- _What to do_
Line by line, set down all the data below exactly, omitting any picture.

- _Data provided_

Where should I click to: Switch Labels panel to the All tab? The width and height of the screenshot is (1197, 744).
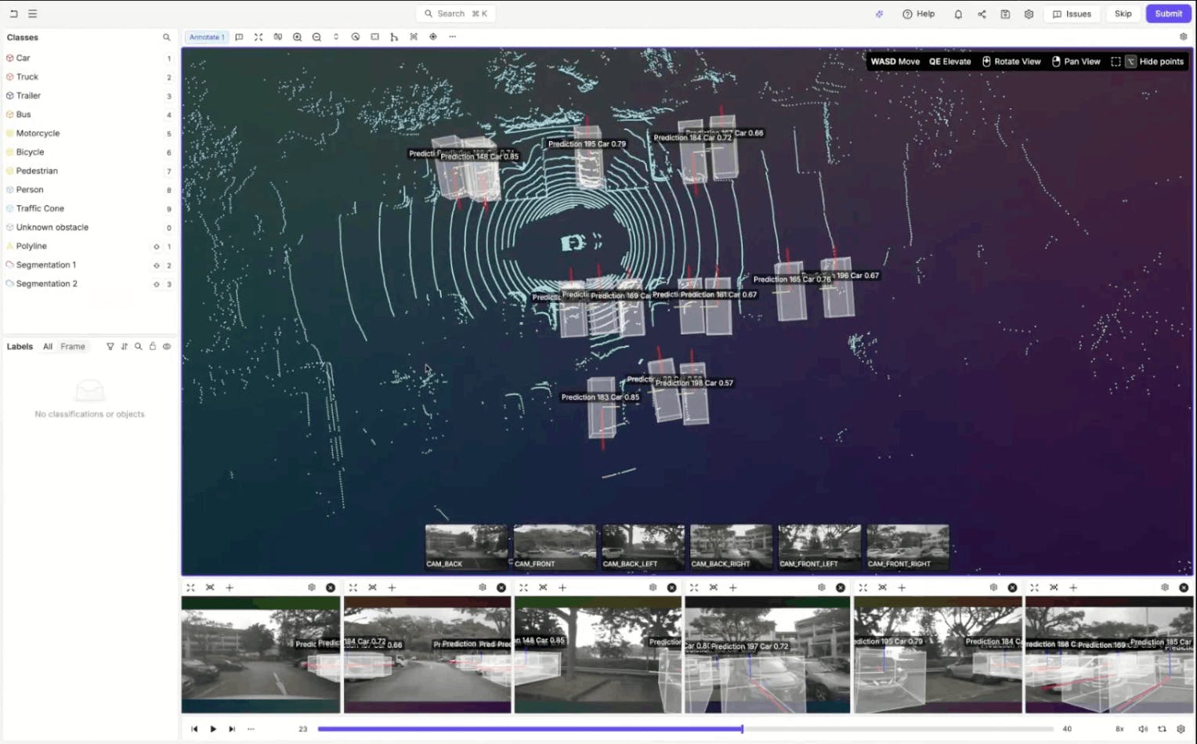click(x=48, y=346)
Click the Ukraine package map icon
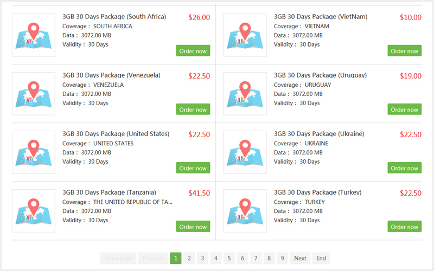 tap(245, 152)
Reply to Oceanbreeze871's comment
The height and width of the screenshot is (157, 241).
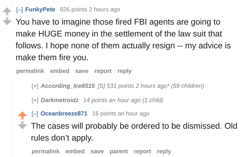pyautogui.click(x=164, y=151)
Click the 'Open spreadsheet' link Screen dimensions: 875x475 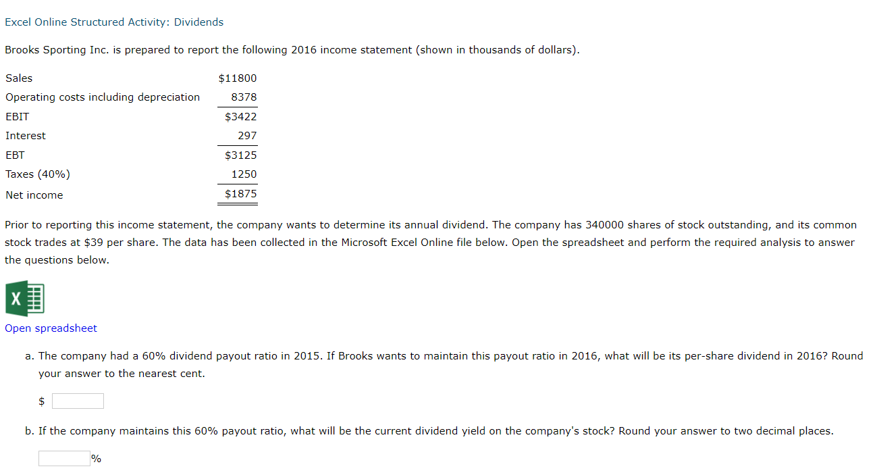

- _Solution to this task_
Where should I click to: Switch Labels panel to the All tab? The width and height of the screenshot is (1197, 744).
click(x=48, y=346)
Click the Ukraine package map icon
 tap(245, 152)
Reply to Oceanbreeze871's comment
The height and width of the screenshot is (157, 241).
pyautogui.click(x=164, y=151)
Click the 'Open spreadsheet' link Screen dimensions: 875x475 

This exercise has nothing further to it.